A dataset with political datasets #4

Feb 8, 2026

A quick update on my dataset with political datasets, PolData. I wrote the last post with updates on the project back in 2024, and a few things have happened since then. I started the project back in 2017, and I believe the overview of political datasets is in a better shape than ever.

First, I can recommend the great chapter 'Data and data sets' by Rahel Freiburghaus in the book Handbook of Comparative Political Institutions. The chapter uses PolData as a starting point to zoom in on 13 datasets in detail on political institutions in comparative politics. I appreciate the way PolData is being used in this context, and here is a good example of the description:

Hence, the PolData GitHub repository enables the researcher not only to narrow down political science data sets into thematic categories, but also to make well-informed, inevitable data selection choices. PolData is a collaborative effort, with scholars and users worldwide invited to provide updates, hints, and suggestions for novel and emergent political data sets to its owner, Erik Gahner Larsen. This approach acknowledges the ever-expanding and dynamically evolving ‘data set landscape’ and ensures that the repository stays relevant well beyond the present day. Hence, researchers are encouraged to consistently draw on the most recent version of the PolData GitHub repository.

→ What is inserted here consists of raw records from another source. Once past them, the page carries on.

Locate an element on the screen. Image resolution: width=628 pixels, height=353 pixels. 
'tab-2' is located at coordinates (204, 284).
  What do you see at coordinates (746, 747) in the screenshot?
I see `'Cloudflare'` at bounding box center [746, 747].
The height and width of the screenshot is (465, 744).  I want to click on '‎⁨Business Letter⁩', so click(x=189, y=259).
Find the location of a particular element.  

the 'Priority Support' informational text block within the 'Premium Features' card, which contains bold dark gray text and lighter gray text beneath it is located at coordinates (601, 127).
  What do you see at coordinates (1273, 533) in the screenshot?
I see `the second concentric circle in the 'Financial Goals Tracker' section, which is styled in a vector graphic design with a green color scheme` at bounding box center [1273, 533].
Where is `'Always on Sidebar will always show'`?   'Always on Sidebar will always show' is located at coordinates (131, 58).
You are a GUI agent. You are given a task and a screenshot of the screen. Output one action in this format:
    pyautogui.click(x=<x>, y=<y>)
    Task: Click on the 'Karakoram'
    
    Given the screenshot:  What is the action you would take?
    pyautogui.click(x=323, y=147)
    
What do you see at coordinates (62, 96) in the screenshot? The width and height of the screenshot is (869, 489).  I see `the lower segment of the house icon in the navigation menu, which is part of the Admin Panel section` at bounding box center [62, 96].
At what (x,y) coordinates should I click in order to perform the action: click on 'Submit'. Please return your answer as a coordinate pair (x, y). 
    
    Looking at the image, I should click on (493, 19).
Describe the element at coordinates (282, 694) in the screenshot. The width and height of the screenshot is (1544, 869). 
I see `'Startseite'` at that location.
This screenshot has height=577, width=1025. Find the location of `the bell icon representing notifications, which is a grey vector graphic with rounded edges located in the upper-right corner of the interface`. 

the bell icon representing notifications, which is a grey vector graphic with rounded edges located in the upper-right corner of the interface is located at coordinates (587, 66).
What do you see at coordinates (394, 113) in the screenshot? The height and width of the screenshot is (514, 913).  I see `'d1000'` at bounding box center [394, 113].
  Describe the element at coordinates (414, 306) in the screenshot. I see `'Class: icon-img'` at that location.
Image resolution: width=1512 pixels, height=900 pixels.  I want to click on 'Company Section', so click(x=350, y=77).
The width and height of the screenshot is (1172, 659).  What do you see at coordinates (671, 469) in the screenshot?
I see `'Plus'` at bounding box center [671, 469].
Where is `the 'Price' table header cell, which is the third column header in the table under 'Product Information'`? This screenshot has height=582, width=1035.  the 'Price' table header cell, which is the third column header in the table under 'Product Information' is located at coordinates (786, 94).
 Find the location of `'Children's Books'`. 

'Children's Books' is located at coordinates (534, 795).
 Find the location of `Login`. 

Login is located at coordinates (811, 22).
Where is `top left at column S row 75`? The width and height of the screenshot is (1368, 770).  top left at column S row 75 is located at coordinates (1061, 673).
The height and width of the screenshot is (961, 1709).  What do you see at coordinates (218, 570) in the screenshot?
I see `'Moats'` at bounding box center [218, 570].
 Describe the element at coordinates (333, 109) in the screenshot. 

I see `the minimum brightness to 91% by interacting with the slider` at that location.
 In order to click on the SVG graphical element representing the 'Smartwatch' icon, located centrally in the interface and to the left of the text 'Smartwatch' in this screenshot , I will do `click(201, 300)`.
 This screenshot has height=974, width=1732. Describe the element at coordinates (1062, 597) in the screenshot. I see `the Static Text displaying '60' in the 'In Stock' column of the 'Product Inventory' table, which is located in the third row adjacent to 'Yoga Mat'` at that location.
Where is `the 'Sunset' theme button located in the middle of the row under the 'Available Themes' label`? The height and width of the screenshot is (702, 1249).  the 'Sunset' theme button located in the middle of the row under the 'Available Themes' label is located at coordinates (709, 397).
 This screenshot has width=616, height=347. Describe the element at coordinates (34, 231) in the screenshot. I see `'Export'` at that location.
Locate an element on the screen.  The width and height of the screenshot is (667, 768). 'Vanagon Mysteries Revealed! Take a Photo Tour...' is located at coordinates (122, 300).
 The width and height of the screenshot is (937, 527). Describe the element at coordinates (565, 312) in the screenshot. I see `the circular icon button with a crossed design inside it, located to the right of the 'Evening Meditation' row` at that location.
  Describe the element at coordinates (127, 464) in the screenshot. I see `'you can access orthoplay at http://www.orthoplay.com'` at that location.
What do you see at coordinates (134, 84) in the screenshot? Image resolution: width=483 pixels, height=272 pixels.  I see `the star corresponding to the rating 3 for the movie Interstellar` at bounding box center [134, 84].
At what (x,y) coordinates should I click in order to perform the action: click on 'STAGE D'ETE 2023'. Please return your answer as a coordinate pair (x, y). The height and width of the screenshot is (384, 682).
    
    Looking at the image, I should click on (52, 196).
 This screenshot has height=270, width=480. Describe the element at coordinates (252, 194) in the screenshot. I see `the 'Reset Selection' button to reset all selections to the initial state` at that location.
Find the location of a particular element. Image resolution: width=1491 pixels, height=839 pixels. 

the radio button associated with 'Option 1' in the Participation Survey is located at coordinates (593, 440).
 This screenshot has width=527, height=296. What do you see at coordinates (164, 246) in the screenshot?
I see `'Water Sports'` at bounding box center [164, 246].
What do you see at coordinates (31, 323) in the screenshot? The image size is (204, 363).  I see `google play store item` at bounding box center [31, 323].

I am happy to see researchers rely on my work in their own work, including when academics are using it in their teaching (e.g., to help students explore potential data sources for their projects). That being said, while I do my best to keep the project up-to-date and add new data sources, it is important to keep in mind that I am not in academia anymore or actively keeping myself updated on what is happening within the domain of political science.

From 2018 onwards I have added information to each entry in the overview of when it was most recently revised in the overview. If a dataset is no longer available, I remove it from the overview (my own dataset with Danish election polls is one such example). The figure below shows, for all datasets in the overview, when the most recent revision was made for each dataset.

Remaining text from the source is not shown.